Der Regenbogen ist ein Refraktionsfall und vielleicht der komplizierteste von allen, wozu sich noch Reflexion gesellt. Wir können uns also sagen, daß das Besondere dieser Erscheinung alles, was von dem Allgemeinen der Refraktion und Reflexion erkennbar ist, enthalten muss.

Nehmen Sie ferner das Heft meiner Tafeln (Farbenlehre) und deren Erklärung vor sich und betrachten auf der zweiten die vier Figuren in der obersten Reihe, bezeichnet mit A, B, C, D. Lesen Sie, was Seite 744 zur Erklärung gesagt ist, und gehen Sie nun drauf los, sich mit diesen Anfängen völlig zu befreunden. Und zwar würde ich vorschlagen, zuerst die objektiven Versuche bei durchfallendem Sonnenlichte vorzunehmen.
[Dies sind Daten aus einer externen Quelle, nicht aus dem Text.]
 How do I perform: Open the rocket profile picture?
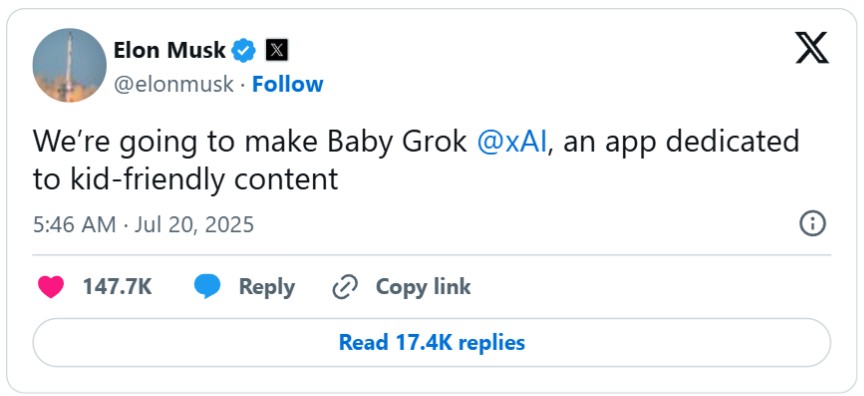(69, 66)
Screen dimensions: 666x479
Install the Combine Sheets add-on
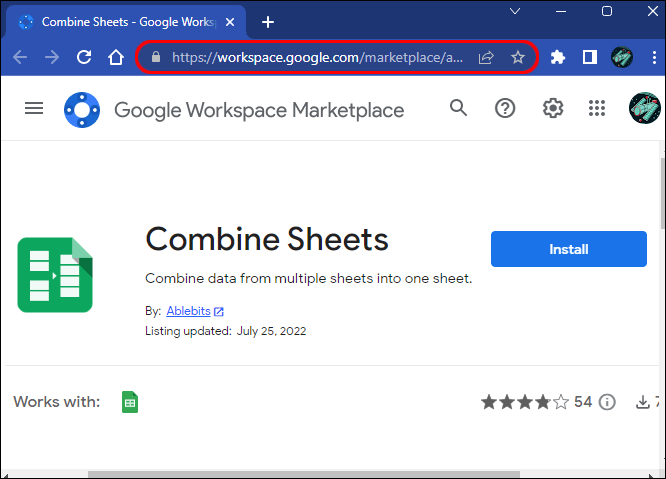pyautogui.click(x=568, y=249)
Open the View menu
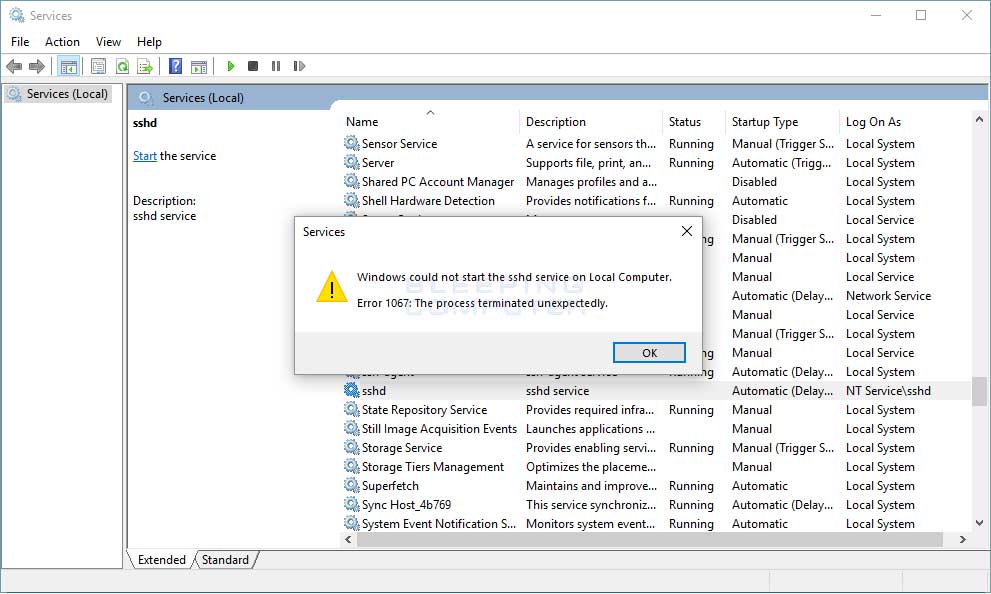This screenshot has height=594, width=991. pyautogui.click(x=108, y=41)
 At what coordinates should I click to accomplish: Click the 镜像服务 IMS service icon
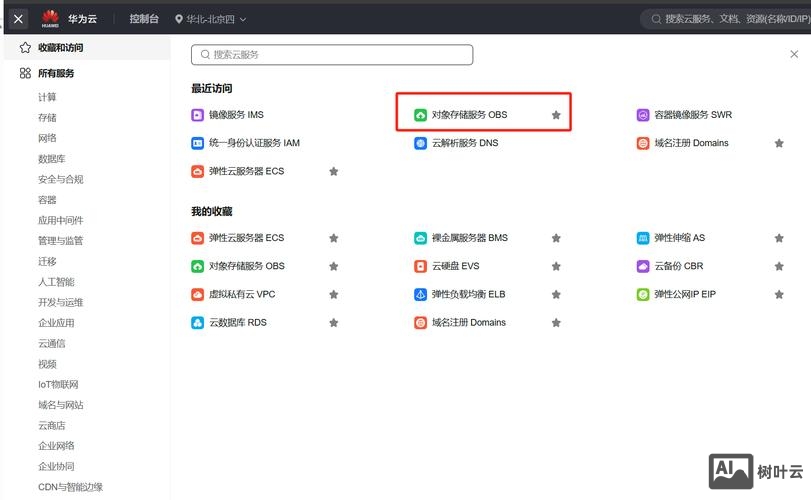click(x=198, y=115)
Versehen Sie sich mit verschiedenen Linsen, besonders von bedeutendem Durchmesser und ziemlich ferner Brennweite, so werden Sie, wenn Sie Lichtmasse hindurch und auf ein Papier fallen lassen, sehen, wie sich ein abgebildeter Kreis verengt und einen gelben, zunächst am Dunklen einen gelbroten Saum erzeugt. Wie Sie nun die Erscheinung näher betrachten, so bemerken Sie, daß sich ein sehr heller Kreis an den farbigen anschließt, aus der Mitte des Bildes jedoch sich ein graulich dunkler Raum entwickelt. Dieser läßt nun nach dem Hellen zu einen blauen Saum sehen, welcher violett das mittlere Dunkel umgrenzt, welches sich hinter der Fokus über das ganze Feld ausbreitet und durchaus blau gesäumt erscheint.
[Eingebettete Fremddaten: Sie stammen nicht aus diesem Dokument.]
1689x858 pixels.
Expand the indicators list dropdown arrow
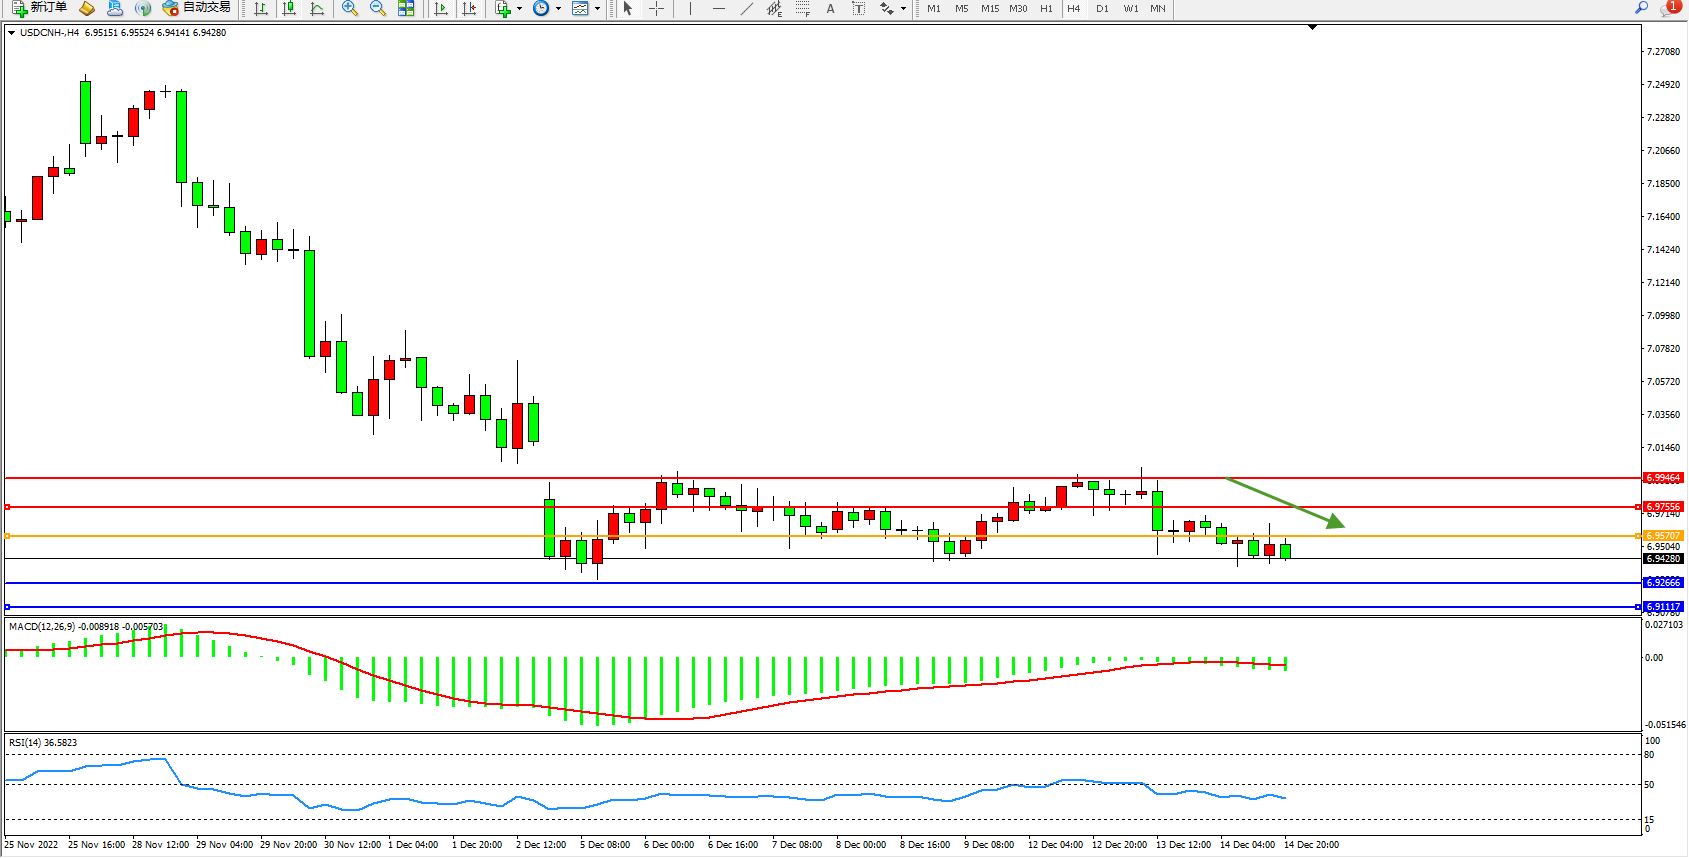pyautogui.click(x=519, y=8)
Lassen Sie sich diese Phänomene auf das wiederholteste angelegen sein, so werden Sie alsdann weiteren Fortschritten hingerissen werden.

Hängen Sie nunmehr Ihre mit Wasser gefüllte Kugel (die Sie als eine gesetzlich aufgeblasene Linse ansehen können) ins freie Sonnenlicht, stellen Sie sich alsdann, gerade wie in meiner Zeichnung des ersten Versuchs angegeben ist, schauen Sie in die Kugel, so werden Sie statt jenes reflektierten Fensters die auf die Kugel fallende Lichtmasse in einen Kreis zusammengezogen sehen, indessen derselbige Kreis durch das Glas durchgeht, um hinter der äussern Fläche einen Brennpunkt zu suchen. Der Kreis aber innerhalb der Kugel, welcher durch Reflexion und Refraktion nunmehr in Ihr Auge kommt, ist der eigentliche Grund jener Zurückstrahlung, wodurch der Regenbogen möglich werden soll.

Bewegen Sie sich nunmehr, wie in den andern bisherigen Fällen, so werden Sie bemerken, daß, indem Sie eine schiefere Stellung annehmen, der Kreis sich nach und nach oval macht, bis er sich dergestalt zusammenzieht, daß er Ihnen zuletzt auf der Seite sichtbar zu werden scheint und endlich als ein roter Punkt verschwindet. Zugleich, wenn Sie aufmerksam sind, werden Sie bemerken, daß das Innere dieses rotgesäumten Kreises dunkel ist und mit einem blauvioletten Saum, welcher mit dem Gelben des äußeren Kreises zusammentreffend zuerst das Grüne hervorbringt, sich sodann als Blau manifestiert und zuletzt bei völligem Zusammendrängen als Rot erscheint.

Dabei müssen Sie sich nicht irre machen lassen, daß noch ein paar kleine Sonnenbilder sich an den Rand des Kreises gesellen, die ebenfalls ihre kleineren Höfe um sich haben, die denn auch bei oben bemerktem Zusammenziehen ihr Farbenspiel gleichfalls treiben und deren zusammengedrängte Kreise, als an ihren nach außen gekehrten halben Rändern gleichfalls rot, das Rot des Hauptkreises kurz vor dem Verschwinden noch erhöhen müssen. Haben Sie alles dieses sich bekannt und durch wiederholtes Schauen ganz zu eigen gemacht, so werden Sie finden, daß doch noch nicht alles getan ist, wobei ich denn auf den allgemein betrachtenden Anfang meiner unternommenen Mitteilung hinweisen muß, Ihnen Gegenwärtiges zur Beherzigung und Ausübung bestens empfehlend, worauf wir denn nach und nach in unsern Andeutungen fortzufahren und des eigentlichen reinen Glaubens uns immer würdiger zu machen suchen werden.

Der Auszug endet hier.